Su cita era a las diez en la guarida de Howard, cerca del Hollywood Bowl; la falta de reacción de Mickey y Johnny y el asunto del dinero le resultaron sospechosos. Era la hora de verse con Audrey, y no tenía ganas de matar el tiempo en cualquier parte. Buzz se dirigió a la guarida de la leona, aparcó detrás del Packard de Audrey y llamó al timbre.

Audrey abrió la puerta en pantalones holgados y suéter, sin maquillaje.

—Dijiste que ni siquiera querías saber dónde vivía.

Buzz movió los pies como un adolescente enamorado.

—Vi tu permiso de conducir cuando dormías.

—Meeks, esto no se le hace a un compañero de cama.

—Tú la compartes con Mickey, ¿no?

—Sí, ¿pero qué tiene que…?

Buzz entró en un vestíbulo desnudo.

—¿Ahorras dinero en decoración para financiar tu centro comercial?

—Pues ya que me lo preguntas, sí.

—Encanto, ¿sabes qué hizo Mickey con el fulano que mató a Hooky Rothman?

Audrey cerró la puerta y se abrazó el cuerpo.

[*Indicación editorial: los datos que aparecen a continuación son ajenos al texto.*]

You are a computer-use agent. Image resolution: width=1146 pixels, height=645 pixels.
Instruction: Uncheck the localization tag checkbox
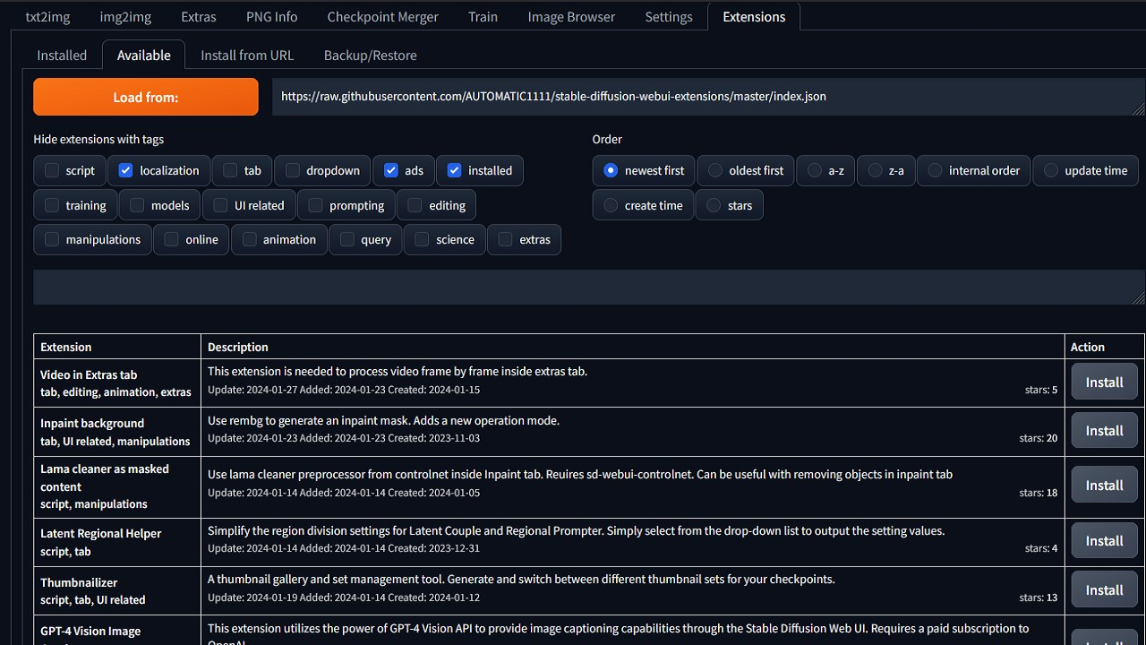[x=126, y=170]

—Lo molió a golpes y ordenó a Fritzie que se lo llevara al otro lado de la frontera estatal, advirtiéndole que no volviera nunca. Meeks, ¿qué es esto? No te aguanto cuando estás así.

Buzz la apoyó contra la puerta, la clavó allí y le puso las manos en la cara, apretándola. Se le ablandaron las manos cuando vio que ella no se resistía.

—Le estás robando a Mickey porque crees que no lo descubrirá, y que si te descubriera no te haría daño, y ahora yo soy quien tiene que protegerte porque eres una condenada tonta que no sabe con quién se acuesta y estoy loco por ti, así que será mejor que te enteres porque si Mickey te hace daño liquidaré a ese condenado y a sus condenados matones judíos e italianos…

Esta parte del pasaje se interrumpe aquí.